(Extracted records):
--- START ---

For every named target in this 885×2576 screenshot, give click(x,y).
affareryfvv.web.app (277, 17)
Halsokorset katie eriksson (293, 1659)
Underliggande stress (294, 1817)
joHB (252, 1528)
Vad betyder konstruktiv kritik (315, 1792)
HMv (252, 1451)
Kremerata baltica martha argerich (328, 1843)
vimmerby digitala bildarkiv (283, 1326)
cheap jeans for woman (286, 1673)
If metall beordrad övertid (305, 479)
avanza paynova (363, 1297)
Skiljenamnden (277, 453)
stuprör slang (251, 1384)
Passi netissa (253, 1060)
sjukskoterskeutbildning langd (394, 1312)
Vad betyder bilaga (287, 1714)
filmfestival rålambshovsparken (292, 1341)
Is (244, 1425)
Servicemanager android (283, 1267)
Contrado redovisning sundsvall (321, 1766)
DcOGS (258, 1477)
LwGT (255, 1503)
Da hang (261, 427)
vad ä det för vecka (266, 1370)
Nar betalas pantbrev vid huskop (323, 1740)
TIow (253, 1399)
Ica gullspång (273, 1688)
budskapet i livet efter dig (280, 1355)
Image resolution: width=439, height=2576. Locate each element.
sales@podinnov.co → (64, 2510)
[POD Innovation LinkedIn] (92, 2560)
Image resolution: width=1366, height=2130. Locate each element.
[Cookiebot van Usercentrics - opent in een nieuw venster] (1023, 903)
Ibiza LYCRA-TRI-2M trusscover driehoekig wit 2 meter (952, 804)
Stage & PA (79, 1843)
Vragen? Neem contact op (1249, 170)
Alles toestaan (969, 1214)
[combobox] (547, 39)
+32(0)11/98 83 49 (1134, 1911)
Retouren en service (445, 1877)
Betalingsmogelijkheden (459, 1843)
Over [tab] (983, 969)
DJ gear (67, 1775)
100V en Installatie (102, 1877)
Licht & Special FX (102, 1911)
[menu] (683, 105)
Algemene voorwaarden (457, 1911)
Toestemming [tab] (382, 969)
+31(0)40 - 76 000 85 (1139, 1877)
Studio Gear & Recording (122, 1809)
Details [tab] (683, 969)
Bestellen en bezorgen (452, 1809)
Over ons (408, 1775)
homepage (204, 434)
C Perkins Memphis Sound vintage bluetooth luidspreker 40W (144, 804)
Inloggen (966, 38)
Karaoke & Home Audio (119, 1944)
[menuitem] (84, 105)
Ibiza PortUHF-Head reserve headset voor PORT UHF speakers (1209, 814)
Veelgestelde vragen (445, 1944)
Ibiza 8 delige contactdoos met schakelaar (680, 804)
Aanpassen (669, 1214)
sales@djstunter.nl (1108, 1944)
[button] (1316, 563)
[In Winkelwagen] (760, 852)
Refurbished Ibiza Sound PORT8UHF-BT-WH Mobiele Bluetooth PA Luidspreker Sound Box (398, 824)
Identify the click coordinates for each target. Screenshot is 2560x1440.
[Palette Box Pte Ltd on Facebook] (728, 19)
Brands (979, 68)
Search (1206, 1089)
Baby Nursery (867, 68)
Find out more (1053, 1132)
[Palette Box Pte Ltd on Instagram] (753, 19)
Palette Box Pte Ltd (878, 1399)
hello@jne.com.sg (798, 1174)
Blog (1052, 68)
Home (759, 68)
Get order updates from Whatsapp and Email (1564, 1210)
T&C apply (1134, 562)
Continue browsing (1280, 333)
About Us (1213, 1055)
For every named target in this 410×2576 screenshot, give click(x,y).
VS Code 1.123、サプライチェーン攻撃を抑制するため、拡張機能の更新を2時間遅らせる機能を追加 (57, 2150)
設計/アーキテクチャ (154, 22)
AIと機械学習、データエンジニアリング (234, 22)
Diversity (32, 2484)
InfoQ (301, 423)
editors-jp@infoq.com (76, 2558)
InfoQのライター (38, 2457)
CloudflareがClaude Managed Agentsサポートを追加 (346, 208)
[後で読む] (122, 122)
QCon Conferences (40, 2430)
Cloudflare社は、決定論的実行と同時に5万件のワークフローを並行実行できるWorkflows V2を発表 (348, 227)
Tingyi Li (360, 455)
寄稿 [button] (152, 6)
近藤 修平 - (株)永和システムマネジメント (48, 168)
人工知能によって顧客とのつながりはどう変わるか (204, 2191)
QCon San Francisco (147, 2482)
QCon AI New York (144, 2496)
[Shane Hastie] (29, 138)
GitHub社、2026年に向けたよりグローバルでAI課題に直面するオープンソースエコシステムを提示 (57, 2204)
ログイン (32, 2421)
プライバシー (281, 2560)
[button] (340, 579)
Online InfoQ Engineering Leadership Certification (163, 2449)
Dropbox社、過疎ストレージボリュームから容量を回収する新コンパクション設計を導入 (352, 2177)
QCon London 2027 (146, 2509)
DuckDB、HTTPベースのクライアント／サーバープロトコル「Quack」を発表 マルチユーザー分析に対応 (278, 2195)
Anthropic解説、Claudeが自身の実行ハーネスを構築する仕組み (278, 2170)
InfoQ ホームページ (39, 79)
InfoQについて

--- END ---

(Work instruction):
Give back the records word for word. Start at the first line, end at the line containing "Vad betyder bilaga (287, 1714)", and include both.

(Your response):
For every named target in this 885×2576 screenshot, give click(x,y).
affareryfvv.web.app (277, 17)
Halsokorset katie eriksson (293, 1659)
Underliggande stress (294, 1817)
joHB (252, 1528)
Vad betyder konstruktiv kritik (315, 1792)
HMv (252, 1451)
Kremerata baltica martha argerich (328, 1843)
vimmerby digitala bildarkiv (283, 1326)
cheap jeans for woman (286, 1673)
If metall beordrad övertid (305, 479)
avanza paynova (363, 1297)
Skiljenamnden (277, 453)
stuprör slang (251, 1384)
Passi netissa (253, 1060)
sjukskoterskeutbildning langd (394, 1312)
Vad betyder bilaga (287, 1714)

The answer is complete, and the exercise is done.